(Stored data entries)
◆ ◆ ◆ ◆ ◆

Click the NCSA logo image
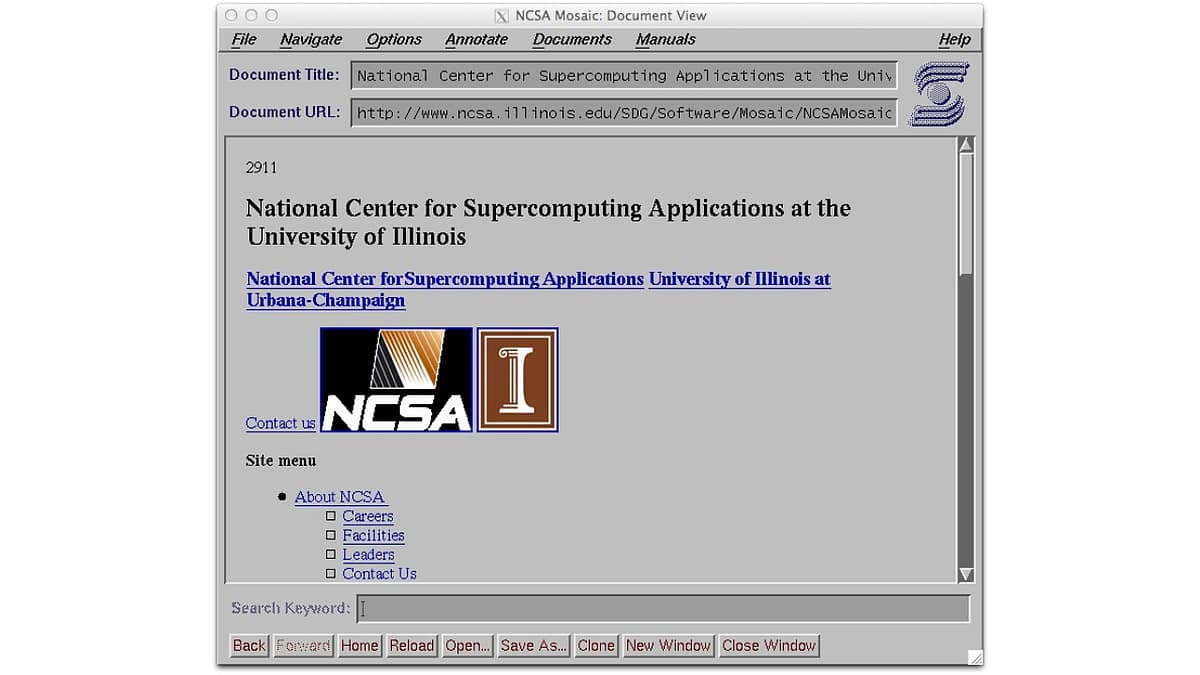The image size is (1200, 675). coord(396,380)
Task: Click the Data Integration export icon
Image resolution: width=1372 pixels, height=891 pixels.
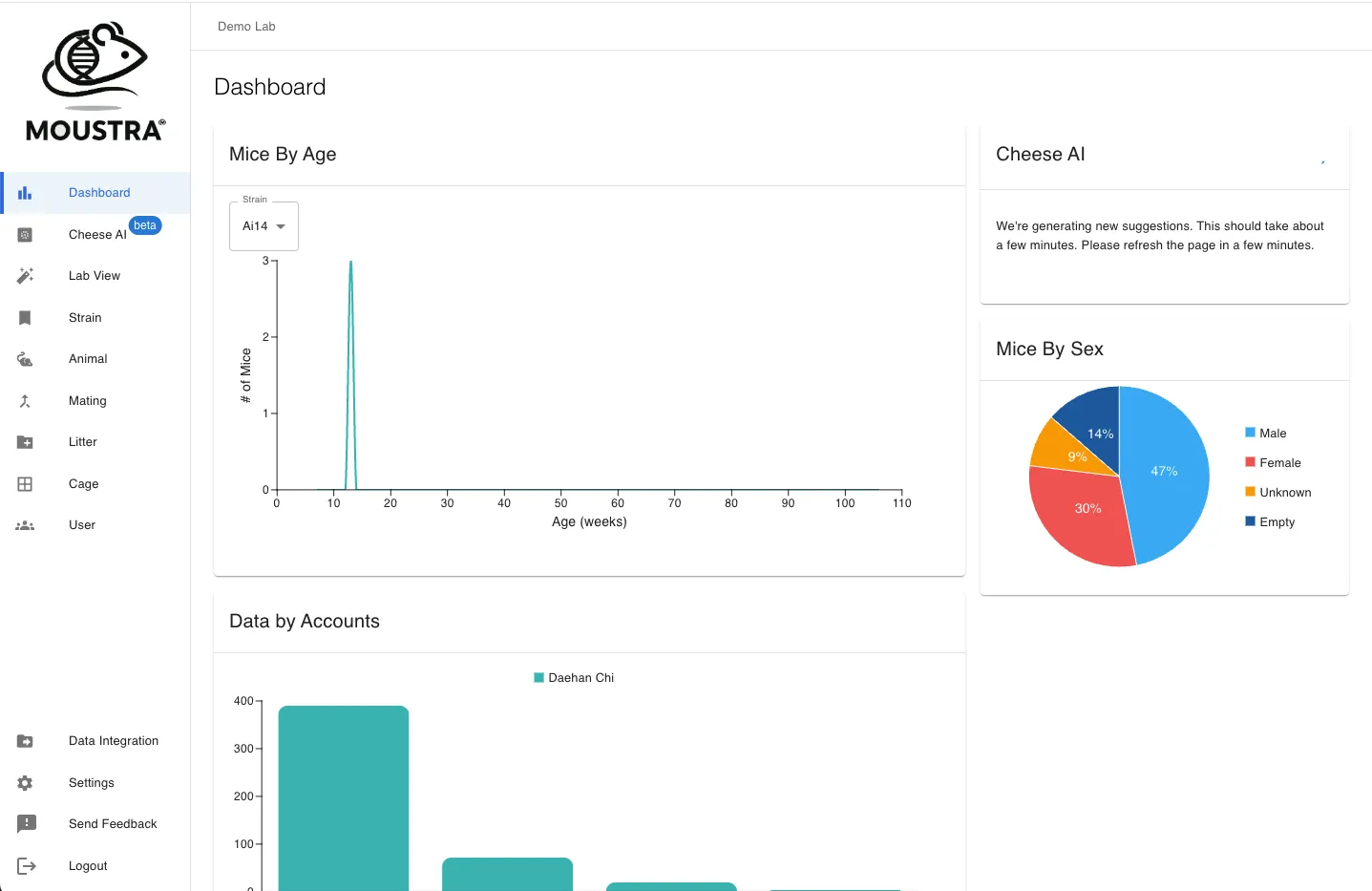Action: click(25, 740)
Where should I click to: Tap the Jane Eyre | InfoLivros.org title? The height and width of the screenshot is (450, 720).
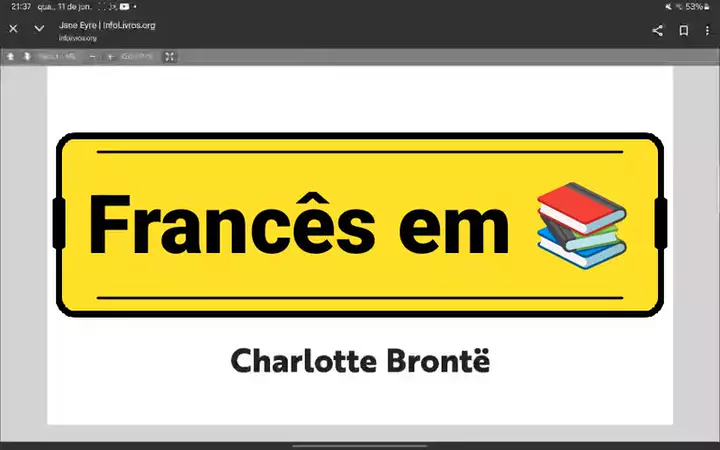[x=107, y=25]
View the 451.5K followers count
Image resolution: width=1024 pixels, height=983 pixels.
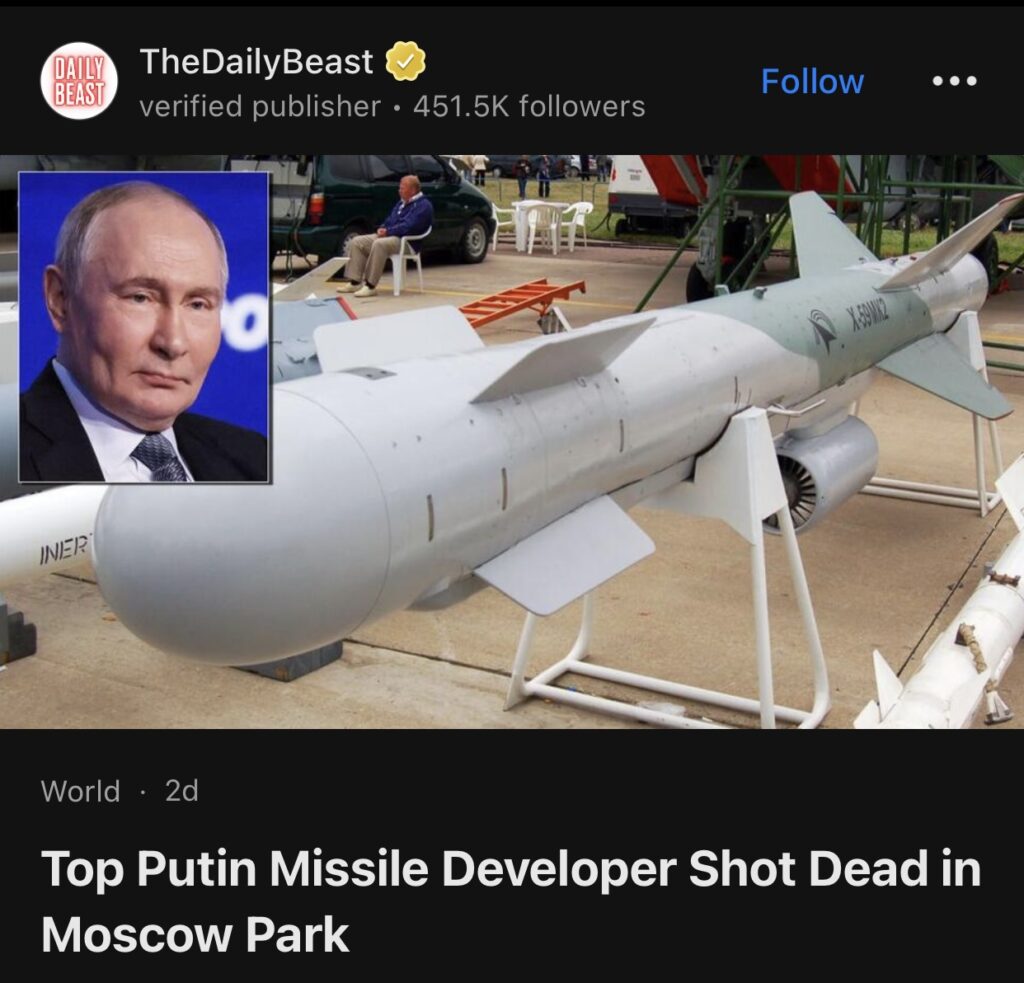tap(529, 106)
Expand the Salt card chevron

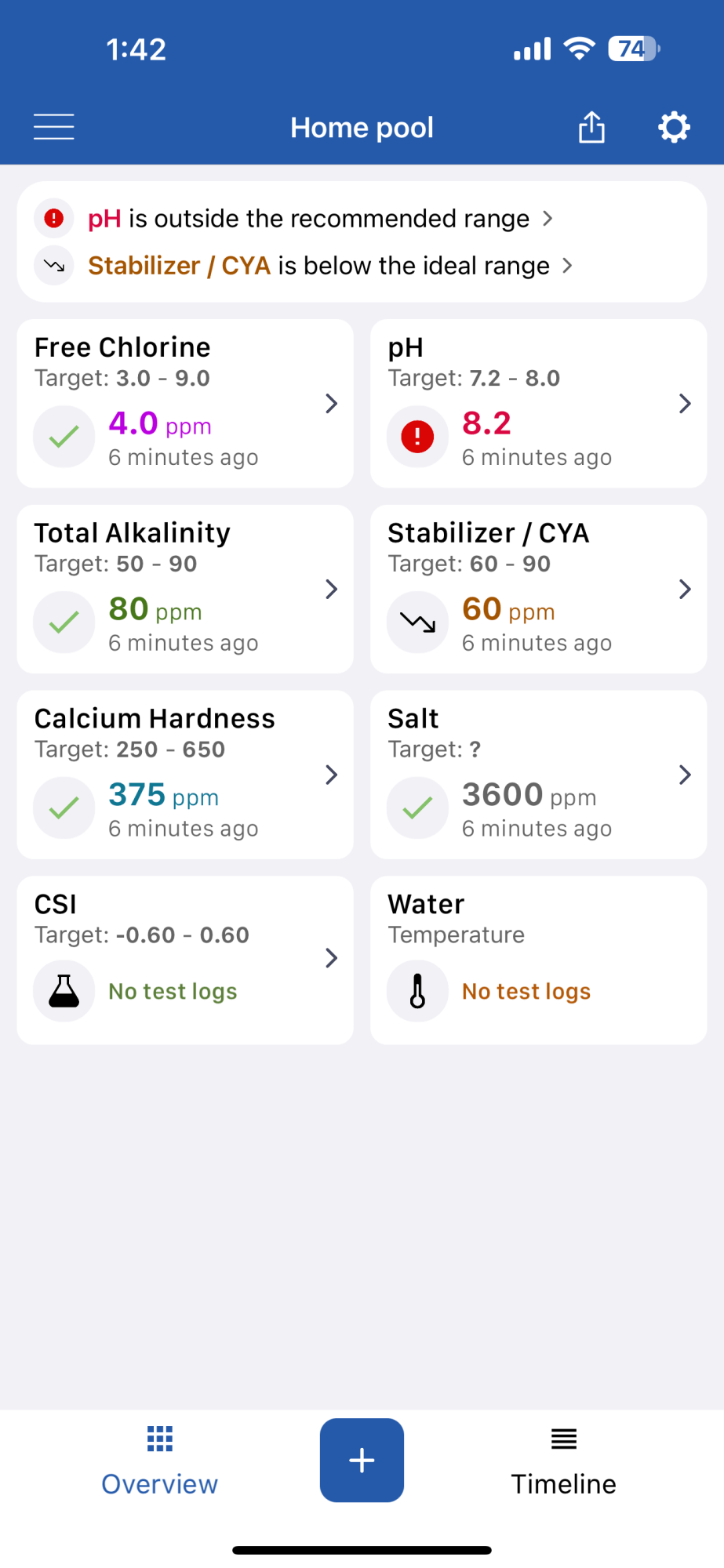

◆ ◆ ◆ ◆ ◆

Requirement. Excluding the pictures, retype the line containing "Image resolution: width=1024" and all lines after it down to the end of the data above.

Written response.
Image resolution: width=1024 pixels, height=983 pixels.
tap(529, 106)
Expand the Salt card chevron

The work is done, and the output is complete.